Working across state lines? Our state-by-state prevailing wage guide covers requirements in every state we serve.
Table of Contents
- Minnesota Prevailing Wage Basics
- What Qualified as a Public Works Project in Minnesota?
- Minnesota vs Federal Davis-Bacon Requirements
- How Minnesota Prevailing Wage Rates are Determined
- Certified Payroll Reporting in Minnesota
- Minnesota Prevailing Wage Violations and Penalties
- Worker Protections and Exemptions
- Best Practices for Staying Compliant
Minnesota Prevailing Wage Basics
Minnesota's prevailing wage requirements are established under Minnesota Statutes 177.41 through 177.44, supported by the implementing rules in Minnesota Rules 5200.1000 to 5200.1120. Together they make up what is often called the state's "Little Davis-Bacon" law, the state-level counterpart to the federal Davis-Bacon Act. The law is administered and enforced by the Minnesota Department of Labor and Industry (DLI).
At its core, the law requires that workers on covered projects be paid wage rates comparable to wages paid for similar work in the area where the project is located. Coverage applies to state-funded construction and public works projects estimated to cost more than $25,000. The requirements reach laborers and mechanics performing the physical construction work, while roles such as executive, administrative, and professional positions generally fall outside the scope.

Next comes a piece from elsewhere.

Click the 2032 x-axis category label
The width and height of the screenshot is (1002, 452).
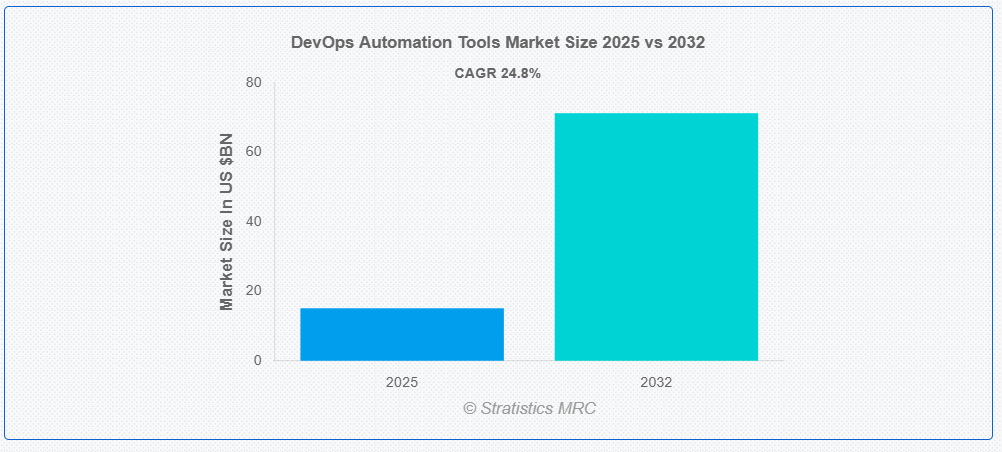(656, 382)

A recent clarification to the definition of "project" under Minn. Stat. 177.42, subdivision 2, aligned the statute with how prevailing wage has historically been interpreted, a helpful reference point for contractors evaluating whether a given job is covered.

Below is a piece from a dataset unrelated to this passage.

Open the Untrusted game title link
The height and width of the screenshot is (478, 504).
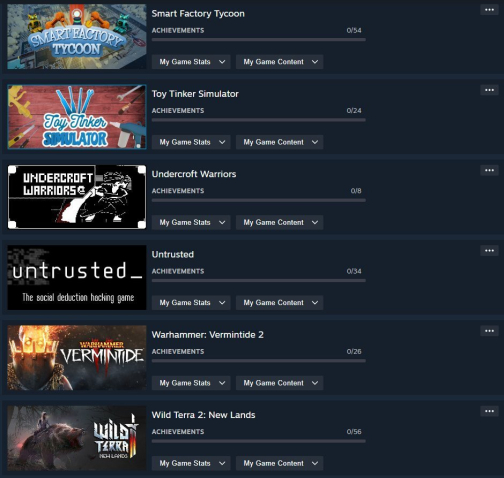click(x=173, y=254)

What Qualifies as a Public Works Project in Minnesota?
Covered work generally includes the construction, alteration, repair, and improvement of public buildings and other public works financed in whole or in part by state dollars. Those state dollars can take the form of grants or loans to municipalities or private businesses, meaning coverage sometimes extends to projects that contractors might not immediately recognize as "public."
Two recent expansions are worth noting.
- Large-scale data center projects now carry prevailing wage obligations, with the requirement applying to sales and purchases made after June 30, 2025.
- Minnesota has also moved to extend coverage toward qualifying energy facility work, part of a broader national trend of folding renewable development into prevailing wage frameworks.
Funding through Minnesota Housing is another common trigger. Under Minn. Stat. 116J.871, new construction developments can become subject to state prevailing wage requirements when financed with loans of $500,000 or more or grants of $200,000 or more. When in doubt about a funding source, the safest move is to confirm with the granting agency before you bid.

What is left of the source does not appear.